## [TASK GOAL]
If a line in the entries below contains "computer", copy it.
[DATA Boundary: Start]
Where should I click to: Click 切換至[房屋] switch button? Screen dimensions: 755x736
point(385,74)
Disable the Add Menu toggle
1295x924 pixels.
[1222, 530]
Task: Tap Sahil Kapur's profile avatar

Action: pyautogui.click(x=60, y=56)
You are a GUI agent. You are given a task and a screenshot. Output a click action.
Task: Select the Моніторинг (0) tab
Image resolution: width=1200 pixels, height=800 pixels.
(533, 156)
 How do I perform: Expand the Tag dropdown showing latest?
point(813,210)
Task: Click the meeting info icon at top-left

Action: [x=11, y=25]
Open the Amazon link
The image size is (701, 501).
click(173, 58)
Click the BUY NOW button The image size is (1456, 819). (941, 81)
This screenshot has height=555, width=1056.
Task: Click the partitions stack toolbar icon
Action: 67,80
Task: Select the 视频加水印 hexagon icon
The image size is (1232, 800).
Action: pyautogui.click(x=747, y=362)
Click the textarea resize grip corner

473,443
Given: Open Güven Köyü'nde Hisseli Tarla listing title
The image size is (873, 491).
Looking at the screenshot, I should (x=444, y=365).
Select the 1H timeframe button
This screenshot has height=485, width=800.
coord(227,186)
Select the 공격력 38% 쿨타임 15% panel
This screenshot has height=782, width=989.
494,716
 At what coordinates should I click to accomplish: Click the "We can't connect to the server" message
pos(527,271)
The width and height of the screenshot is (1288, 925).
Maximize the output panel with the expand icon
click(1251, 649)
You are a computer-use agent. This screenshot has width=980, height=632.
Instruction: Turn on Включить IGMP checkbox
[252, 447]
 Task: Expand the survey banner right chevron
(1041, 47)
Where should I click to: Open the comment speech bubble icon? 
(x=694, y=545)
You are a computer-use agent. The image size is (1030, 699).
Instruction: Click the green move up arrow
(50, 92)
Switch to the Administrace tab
[DATA Boundary: End]
## [WRITTEN SOLUTION]
You are a computer-use agent. This screenshot has width=980, height=632.
You are a computer-use agent. The image size is (1030, 699).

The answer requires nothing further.